Data supplied ▸
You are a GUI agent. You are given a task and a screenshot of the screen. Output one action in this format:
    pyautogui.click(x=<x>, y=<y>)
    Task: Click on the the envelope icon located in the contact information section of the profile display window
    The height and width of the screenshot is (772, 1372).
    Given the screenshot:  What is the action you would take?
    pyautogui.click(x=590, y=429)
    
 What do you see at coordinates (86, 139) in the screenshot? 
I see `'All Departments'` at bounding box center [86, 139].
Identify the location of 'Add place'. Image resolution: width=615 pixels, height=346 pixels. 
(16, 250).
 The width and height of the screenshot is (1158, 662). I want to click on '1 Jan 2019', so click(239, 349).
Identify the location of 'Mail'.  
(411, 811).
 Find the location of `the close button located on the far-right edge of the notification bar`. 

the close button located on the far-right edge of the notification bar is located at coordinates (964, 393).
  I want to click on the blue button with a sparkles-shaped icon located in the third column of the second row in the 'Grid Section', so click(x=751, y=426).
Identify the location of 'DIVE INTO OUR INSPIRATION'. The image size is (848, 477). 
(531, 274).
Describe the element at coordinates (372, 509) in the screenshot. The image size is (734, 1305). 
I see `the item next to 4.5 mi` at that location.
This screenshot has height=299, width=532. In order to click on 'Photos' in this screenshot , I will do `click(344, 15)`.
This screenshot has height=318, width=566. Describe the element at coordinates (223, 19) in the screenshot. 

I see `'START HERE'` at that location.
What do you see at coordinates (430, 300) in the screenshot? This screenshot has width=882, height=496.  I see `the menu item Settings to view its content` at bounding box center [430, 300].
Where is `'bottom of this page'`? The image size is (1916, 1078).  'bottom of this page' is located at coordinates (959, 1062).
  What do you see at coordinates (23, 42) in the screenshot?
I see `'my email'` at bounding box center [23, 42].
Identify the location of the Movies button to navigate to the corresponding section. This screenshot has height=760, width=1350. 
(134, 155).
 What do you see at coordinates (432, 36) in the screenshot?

Aim of the exercise ▸ Rewrite the records starting at their first line and ending at the line that contains "you would take?". Replace "envelope" with "mail" and leave everything else unchanged.

Reply ▸
You are a GUI agent. You are given a task and a screenshot of the screen. Output one action in this format:
    pyautogui.click(x=<x>, y=<y>)
    Task: Click on the the mail icon located in the contact information section of the profile display window
    The height and width of the screenshot is (772, 1372).
    Given the screenshot:  What is the action you would take?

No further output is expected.